Around that time, my second book was published, a musical history of Budapest – “Budapest, City of Music” (2009). I have come to regard Budapest as my second home over the last 20 years. I am also on the point of publishing a small book about singing – “Thoughts on Singing”. (I object to the huge tomes of 500 pages about singing, with their gruesome diagrams of dead larynxes and people’s torsos chopped in half, accompanied by exercises people do not understand.) That should be available by Christmas 2014.

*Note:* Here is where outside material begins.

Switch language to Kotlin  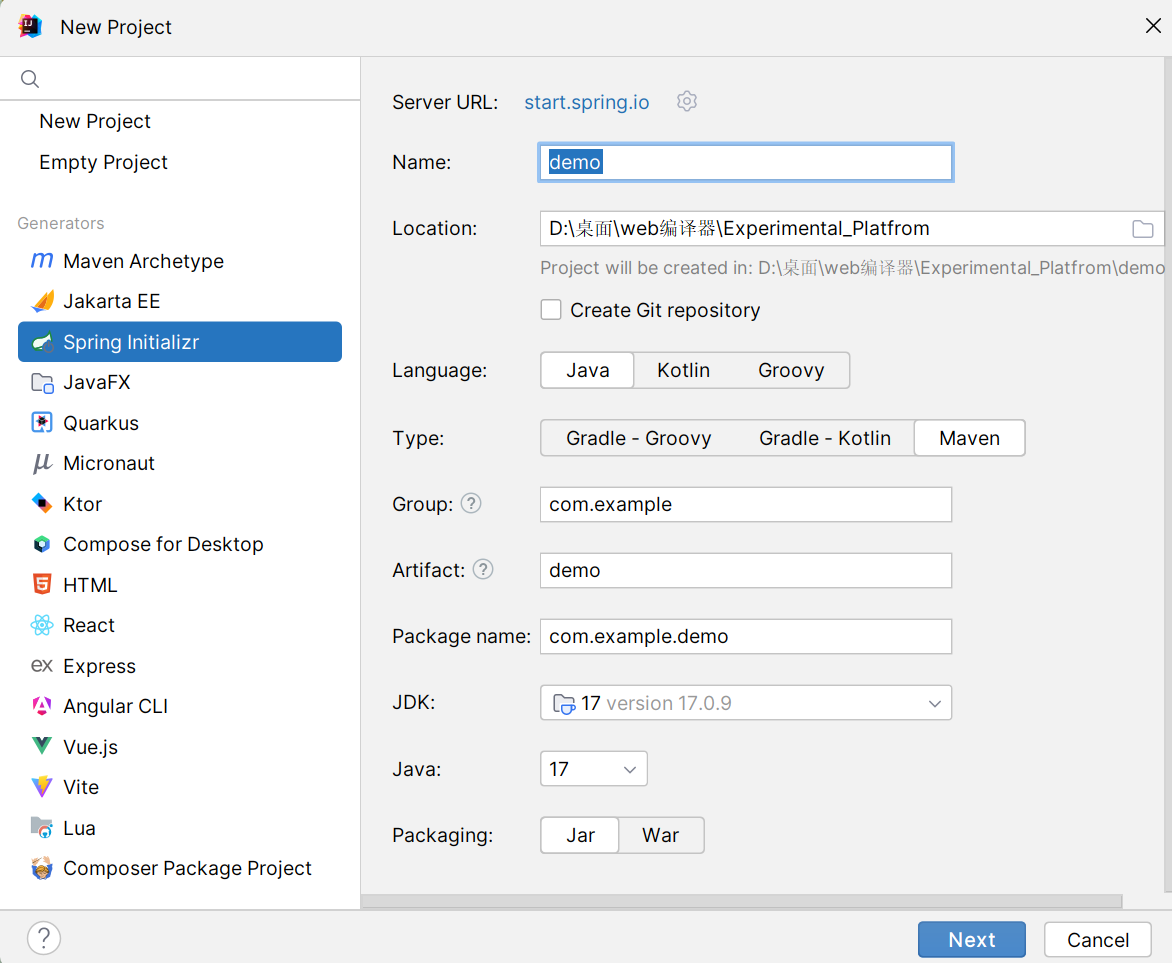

PH: What are your future plans?
NC: Some more writing. I intend to continue a big book about the countertenor I started some time ago. I also want to write a biography of probably the most technically vocally gifted singer the world has known, namely Farinelli. He had such an interesting life as well as a fabulous career. I am now 58 and hope to keep singing for another 10 years at least, if my body allows me. Gasparo Pacchiarotti I mentioned earlier once said “the problem for us singers is the more we understand about how to sing the less our body lets us do it”. And I will keep teaching as long as possible.

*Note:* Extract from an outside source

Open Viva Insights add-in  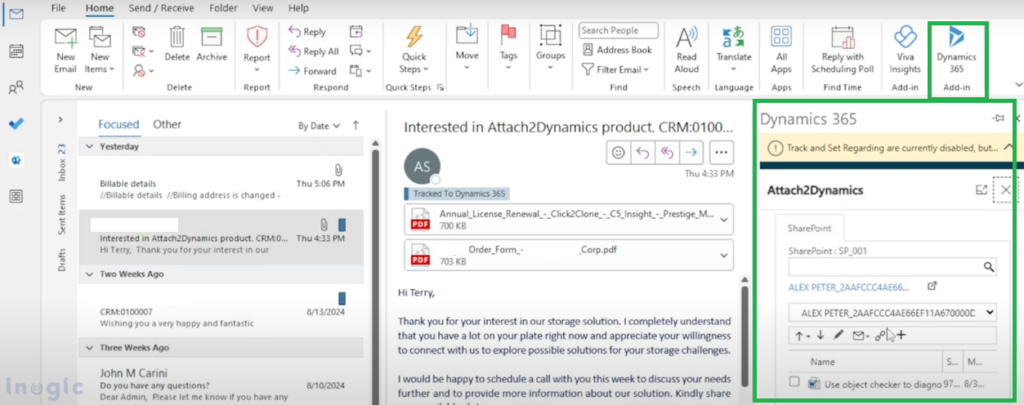[904, 45]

PH: When it is not music, what interests you?
NC: I love gardening. It uses a different part of my brain: you have to do shape, colour, space, texture, scent etc. I love it. It is hard work but very therapeutic. It makes your knees hurt and your brain rejoice. I have a big garden at home which I have done with my bare hands, turning it from a very well-kept but really rather stiff plot of land to something that I hope has a bit of shape. I also love reading, particularly 19th century novels, and not necessarily the great classics. I am reading Stanley Weyman at the moment; he wrote historical novels of a sort-of sub-Alexander Dumas genre. They are not great literature but great fun. I am nuts about antiques. And I love jewellery - an interest inspired by the fabulous jewellery I have seen at the National Museum in Budapest; I like rocks and stones and gold and silver. I also love cooking…and I am quite good at it!
PH: Nicholas, thank you so much. It has been most interesting talking to you.